As J.D. Harrison reported in an Oct. 29 story on washingtonpost.com, the SBA announced that it had awarded nearly $30 billion in loans for a third straight year. According to Harrison, the SBA funded $29.6 billion in small business loans for the fiscal year just ended. That is down slightly from the $30.25 billion loaned in 2012, and from the record high of $30.5 billion in 2011.
The sheer number of loans increased in FY 2013, however, to 54,106. The agency funded 53,848 loans in 2012. The increase occurred against a headwind of tightening purse strings in the private sector, where many small business owners still find bank loans hard to come by. As Harrison noted, institutional lending to small business in 2012 was off by 3.1 percent from the 2011 level, while lending to big business increased by 12 percent in the same period.
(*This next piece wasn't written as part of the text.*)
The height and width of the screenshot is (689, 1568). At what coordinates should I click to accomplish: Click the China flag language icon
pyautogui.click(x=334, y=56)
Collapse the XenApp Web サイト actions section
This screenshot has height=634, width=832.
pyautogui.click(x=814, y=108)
Banks held some $588 billion in outstanding small business in FY 2012. By comparison, outstanding big business loans totaled $1.9 trillion.
SBA loans are originated by banks and other private lending institutions, but are partially guaranteed by the agency. The program was established with the hope that with government assuming some of the risk, banks would do more small-business lending. Since the economic downturn of 2007-2008, private institutional small business lending has been in full retreat, and some studies suggest that trend has actually been the norm for the past 10 years. That fact alone makes the SBA the major player in small-business funding.
“You start looking for where small businesses get long-term loans, and the SBA is it,” Tony Wilkinson, president and chief executive of the National Association of Government Guaranteed Lenders, told Harrison.
Whether the SBA lending trend continues in the current fiscal year is very much at issue due to the recent government shutdown, Harrison reported. The agency had to stop most of its lending activity during the two-week shutdown, creating a backlog of applications.
Harrison, J.D. “SBA backs roughly $30 billion in small-business loans for the third straight year“, Washington Post. 10/30/2013.